Taxista assassinado à facada em Vila Nova de Gaia


 

Lusa / AO online   Nacional   30 de Out de 2007, 10:14

O motorista de táxi assassinado terça-feira de madrugada, em Gaia, tinha 44 anos, era residente em Valadares e aparentemente não dispunha de qualquer sistema de segurança na viatura, disse à Lusa o vice-presidente da ANTRAL.
José Monteiro disse que, de acordo com informações recolhidas junto de outros taxistas e fontes policiais, a vítima tinha ido fazer um serviço ao Bairro do Aleixo, considerado um dos mais problemáticos da cidade do Porto, associado ao consumo e tráfico de droga.

"O motorista foi ao Bairro do Aleixo e no regresso foi degolado", afirmou o vice-presidente da Associação Nacional dos Transportadores em Automóveis Ligeiros.

O crime terá ocorrido cerca da meia-noite na Avenida da Igreja, em Arcozelo.

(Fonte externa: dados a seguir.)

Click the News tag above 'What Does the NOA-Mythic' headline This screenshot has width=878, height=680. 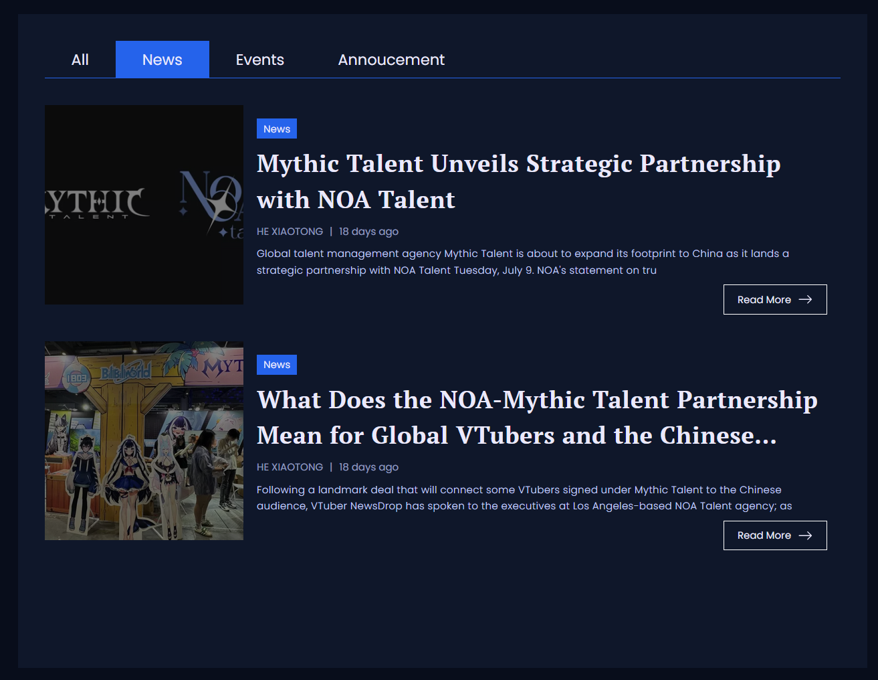(x=277, y=365)
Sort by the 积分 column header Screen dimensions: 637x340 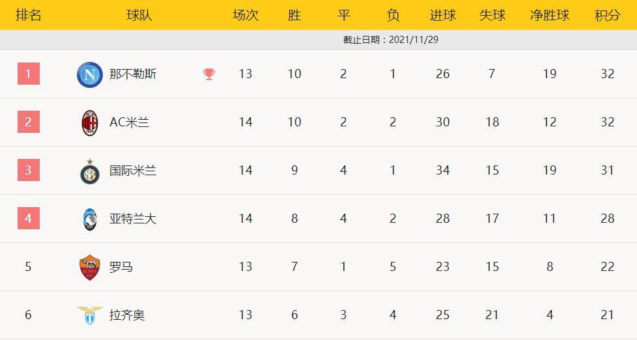pos(607,15)
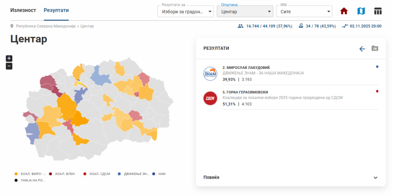Click the СДСМ party logo
Screen dimensions: 393x196
pyautogui.click(x=210, y=98)
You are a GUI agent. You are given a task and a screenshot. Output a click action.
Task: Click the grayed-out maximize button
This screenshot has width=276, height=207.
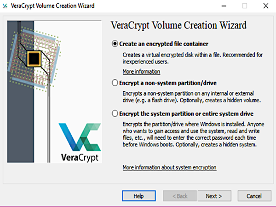pyautogui.click(x=244, y=6)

José Monteiro salientou que o sector tem hoje ao dispor diferentes sistemas de segurança que podem ser implementados de acordo com o tipo de clientela habitualmente transportada e as zonas de actuação, mas manifestou-se contra a obrigatoriedade de colocação do vidro separador.

"Neste momento não há na cidade do Porto qualquer táxi com separador. Alguns colocaram-no e depois retiraram-no porque os clientes se sentem desconfortáveis", disse.

Contudo, sublinhou, os motoristas podem recusar ir a determinados locais, alegando razões de segurança.

Opinião contrária foi manifestada à Lusa pelo presidente da Associação de Defesa e Segurança dos Motoristas de Táxi do Porto, Augusto Santos, que defende o separador como "o único sistema defensivo" eficaz.

"Se o carro do colega tivesse separador, provavelmente ele ainda estaria vivo", sublinhou Augusto Santos.

Este responsável disse também que "há indicação de que o autor das facadas será um toxicodependente, que terá ido ao bairro do Aleixo".

"Alguns colegas de Gaia desconfiam de um toxicodependente e já estão a tentar encontrá-lo", acrescentou.

Fonte da GNR disse à Lusa que a vítima, depois de esfaqueada ainda conseguiu conduzir até próximo do posto da GNR de Arcozelo, onde buzinou insistentemente para chamar a atenção dos militares.

"Quando se deslocaram até junto da viatura para averiguar o que se estava a passar, os militares depararam-se com o condutor a sangrar muito na zona do pescoço", disse a fonte.

A GNR acrescentou que a vítima, que ainda falava, declarou ter sido esfaqueado, com dois golpes, por um homem que o tentou assaltar.

O motorista tinha na sua posse uma arma branca, que a GNR não especificou se pertenceria ao taxista ou ao homem que o assassinou.

De acordo com mesma fonte, foram accionados de imediato os meios disponíveis para socorrer o homem que acabou por falecer no local.

O cadáver foi transportado para o Instituto de Medicina Legal.

O caso está a ser investigado pela Polícia Judiciária.